— Вот вы и протестуйте, — ответили ему из темноты. — Смею вас уверить: вас большевички обязательно выслушают и быстро к стеночке прислонят... Всем посвободнее станет.

— Сюда, пожалуйста.

Кто-то потянул Мишеля за руку вниз.

Он сел...

Подвал был тесный и грязный. Из единственного, под самым потолком, зарешеченного окошка тянуло холодом, потому что кто-то, чтобы не задохнуться, вышиб стекло. С прутьев и по стене, до самого пола, свисали толстые синие сосульки.

Раньше здесь располагались склады купца Колобродова, отчего в углах до сих пор стояли полуразвалившиеся кадушки и густо, до головокружения, воняло гнилью, а по полу туда-сюда шныряли стаи жирных крыс. На людей они не обращали никакого внимания, равно как и те на них. Лишь иногда, когда крысы, привлеченные запахом крови, подбирались к лежащим на полу раненым, те пинали их.
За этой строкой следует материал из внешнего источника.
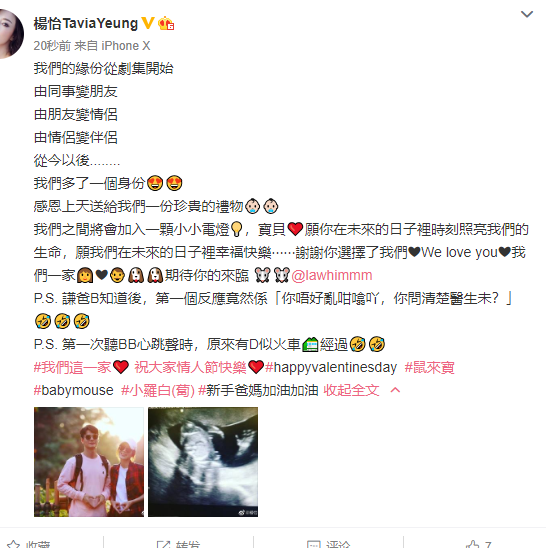This screenshot has width=546, height=548.
Task: Like the post with thumbs-up icon
Action: [472, 544]
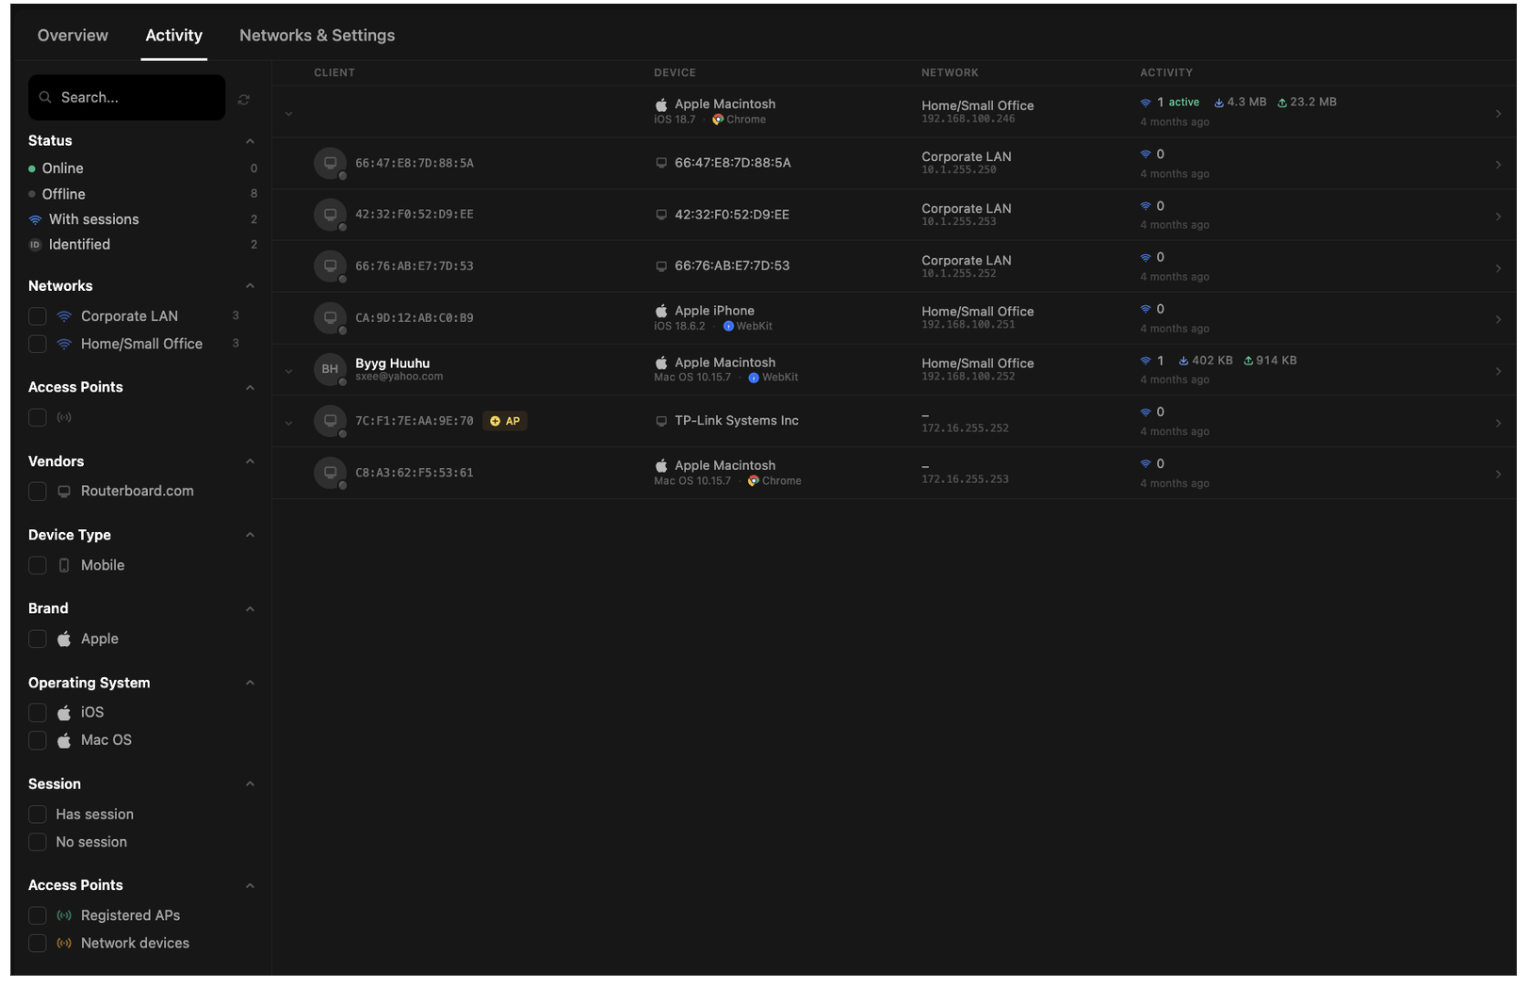Screen dimensions: 1522x982
Task: Open row arrow for client C8:A3:62:F5:53:61
Action: tap(1497, 474)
Отчаянно пища, крысы летели в сторону и разбегались по норам, чтобы скоро появиться вновь...

И все же крысы находились в несравненно лучшем положении, чем люди, — они могли в любой момент убежать в соседний подвал или на улицу Люди — нет...

Изредка с металлическим лязгом и грохотом отворялась дверь, и камера замирала, ожидая, чью фамилию выкликнет надзиратель.

— Прапорщик Семенов... выходь!

Кто-то вставал и, пробираясь через людей, шел к выходу.

Дверь захлопывалась, с грохотом перерубая падающий из коридора свет. И кто-нибудь в темноте обязательно быстро крестился, шепча скороговоркой молитву. За упокой души прапорщика Семенова...

— Вы за что сюда? — тихо спросил Мишеля угадываемый в полумраке неясным силуэтом сосед.

— Ума не приложу, — честно ответил Мишель. — А вы?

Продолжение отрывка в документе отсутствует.